Ja, das kann man auf jeden Fall sagen. Die Qualifikation ist ein riesiger Befreiungsschlag. Aber ich bin nicht ganz einverstanden, wenn man sagt, das Team habe in der Vergangenheit die Leistung nicht immer abgerufen. Das Team hat es sich einfach immer selber schwer gemacht. Zuerst die EM-Qualifikation im Penaltyschiessen, gestern der Sieg erst in der 120. Minute. Sie haben ein K.o.-Herz. Der nächste Schritt wäre, konstant gut zu sein. Dass man ein Team ist, das gejagt wird und nicht jagen muss.
Nils Nielsen wird an der WM nicht mehr an der Seitenlinie stehen. Sollte er dieses Projekt nicht noch fertig machen und die WM noch anhängen?
Nein! Es war ein Entscheid, der bereits kommuniziert war. Ich freue mich sehr für ihn, dass er das erfolgreich beenden konnte. Eine Beziehung zwischen Team und Coach ist wie eine richtige Beziehung. Wenn man einmal Schluss gemacht hat und dann meint, man könne noch ein bisschen weiter plänkeln, dann endet das meistens tragisch.
Was traust du dem Nationalteam an der WM in Australien und Neuseeland zu?

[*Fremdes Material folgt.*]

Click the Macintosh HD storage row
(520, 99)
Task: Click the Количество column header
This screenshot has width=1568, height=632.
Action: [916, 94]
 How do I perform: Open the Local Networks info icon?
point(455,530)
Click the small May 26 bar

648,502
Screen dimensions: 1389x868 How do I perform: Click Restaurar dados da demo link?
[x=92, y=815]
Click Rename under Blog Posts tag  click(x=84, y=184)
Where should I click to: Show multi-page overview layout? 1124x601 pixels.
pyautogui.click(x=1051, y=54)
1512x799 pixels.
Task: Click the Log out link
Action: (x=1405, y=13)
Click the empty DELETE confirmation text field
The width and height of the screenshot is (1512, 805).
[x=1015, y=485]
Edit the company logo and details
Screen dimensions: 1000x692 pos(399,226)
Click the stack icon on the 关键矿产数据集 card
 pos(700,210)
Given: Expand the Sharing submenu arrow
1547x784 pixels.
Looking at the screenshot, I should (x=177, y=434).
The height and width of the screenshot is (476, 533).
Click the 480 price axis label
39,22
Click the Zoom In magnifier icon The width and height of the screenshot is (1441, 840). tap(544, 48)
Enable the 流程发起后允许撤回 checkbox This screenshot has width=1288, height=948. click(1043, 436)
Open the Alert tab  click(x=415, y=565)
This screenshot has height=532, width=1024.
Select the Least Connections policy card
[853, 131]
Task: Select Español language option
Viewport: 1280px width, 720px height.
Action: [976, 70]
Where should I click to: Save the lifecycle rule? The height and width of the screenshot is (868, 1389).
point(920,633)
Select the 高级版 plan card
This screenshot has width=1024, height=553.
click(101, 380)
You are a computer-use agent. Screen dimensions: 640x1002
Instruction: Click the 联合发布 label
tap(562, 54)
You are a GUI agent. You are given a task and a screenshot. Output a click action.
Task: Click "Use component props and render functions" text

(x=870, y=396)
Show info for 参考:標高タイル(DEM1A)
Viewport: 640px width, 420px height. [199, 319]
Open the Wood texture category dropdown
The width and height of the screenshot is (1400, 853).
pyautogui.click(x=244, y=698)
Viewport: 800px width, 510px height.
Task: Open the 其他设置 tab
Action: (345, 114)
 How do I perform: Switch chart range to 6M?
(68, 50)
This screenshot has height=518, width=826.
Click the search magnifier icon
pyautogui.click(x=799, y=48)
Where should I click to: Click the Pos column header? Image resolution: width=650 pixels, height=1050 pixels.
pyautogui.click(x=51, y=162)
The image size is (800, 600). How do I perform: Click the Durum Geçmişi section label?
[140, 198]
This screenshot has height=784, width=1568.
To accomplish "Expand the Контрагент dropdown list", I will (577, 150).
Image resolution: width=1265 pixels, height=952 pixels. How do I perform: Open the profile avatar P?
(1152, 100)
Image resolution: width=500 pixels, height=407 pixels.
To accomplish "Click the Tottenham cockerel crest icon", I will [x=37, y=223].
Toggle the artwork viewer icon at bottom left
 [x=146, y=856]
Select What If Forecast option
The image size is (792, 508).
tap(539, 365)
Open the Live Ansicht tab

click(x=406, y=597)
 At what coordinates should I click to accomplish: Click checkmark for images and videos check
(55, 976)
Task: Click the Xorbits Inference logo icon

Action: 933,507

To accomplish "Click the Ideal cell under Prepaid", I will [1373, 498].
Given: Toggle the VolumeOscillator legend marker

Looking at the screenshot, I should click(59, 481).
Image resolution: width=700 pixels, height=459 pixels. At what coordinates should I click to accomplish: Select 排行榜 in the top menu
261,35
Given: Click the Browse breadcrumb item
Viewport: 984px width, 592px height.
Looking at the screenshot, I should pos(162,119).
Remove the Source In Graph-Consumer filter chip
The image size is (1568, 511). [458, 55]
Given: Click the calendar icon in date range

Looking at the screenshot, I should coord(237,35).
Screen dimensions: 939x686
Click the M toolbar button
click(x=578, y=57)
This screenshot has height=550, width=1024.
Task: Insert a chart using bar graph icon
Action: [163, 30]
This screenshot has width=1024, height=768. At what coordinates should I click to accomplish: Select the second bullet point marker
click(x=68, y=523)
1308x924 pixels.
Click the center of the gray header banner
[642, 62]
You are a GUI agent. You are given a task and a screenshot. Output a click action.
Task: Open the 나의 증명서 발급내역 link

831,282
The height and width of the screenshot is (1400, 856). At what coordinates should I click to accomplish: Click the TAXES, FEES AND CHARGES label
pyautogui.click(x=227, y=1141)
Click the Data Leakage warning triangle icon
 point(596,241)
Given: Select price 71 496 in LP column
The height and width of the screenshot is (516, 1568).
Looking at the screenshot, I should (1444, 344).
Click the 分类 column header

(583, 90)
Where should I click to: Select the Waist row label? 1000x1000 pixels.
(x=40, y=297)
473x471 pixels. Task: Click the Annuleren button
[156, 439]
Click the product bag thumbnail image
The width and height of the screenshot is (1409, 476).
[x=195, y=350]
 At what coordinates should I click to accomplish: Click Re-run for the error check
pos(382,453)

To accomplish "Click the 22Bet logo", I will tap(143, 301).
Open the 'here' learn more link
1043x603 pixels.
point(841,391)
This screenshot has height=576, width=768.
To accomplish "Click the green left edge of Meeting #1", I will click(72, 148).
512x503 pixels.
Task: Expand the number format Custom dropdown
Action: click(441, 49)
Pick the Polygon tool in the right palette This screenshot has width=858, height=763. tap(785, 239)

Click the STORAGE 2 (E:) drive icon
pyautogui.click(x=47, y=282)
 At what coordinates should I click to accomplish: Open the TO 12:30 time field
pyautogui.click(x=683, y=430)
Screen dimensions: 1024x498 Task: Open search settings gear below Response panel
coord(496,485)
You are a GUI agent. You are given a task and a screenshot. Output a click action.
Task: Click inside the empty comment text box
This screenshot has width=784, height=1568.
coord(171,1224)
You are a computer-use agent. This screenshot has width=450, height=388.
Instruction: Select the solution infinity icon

Das ist tatsächlich immer ein bisschen von der Gruppenauslosung abhängig. Aber was klar ist: Die Schweiz kann K.o.-Spiele. Das haben sie jetzt bewiesen, deshalb wünsche ich mir, dass sie in die K.o.-Runde kommen. Und dann können wir uns auf dramatische Spiele freuen. Da braucht es nur noch das richtige Getränk im Kühlschrank (lacht).
Was für ein Getränk?
Also mit Milch habe ich noch nie einen geilen Sieg gefeiert (lacht).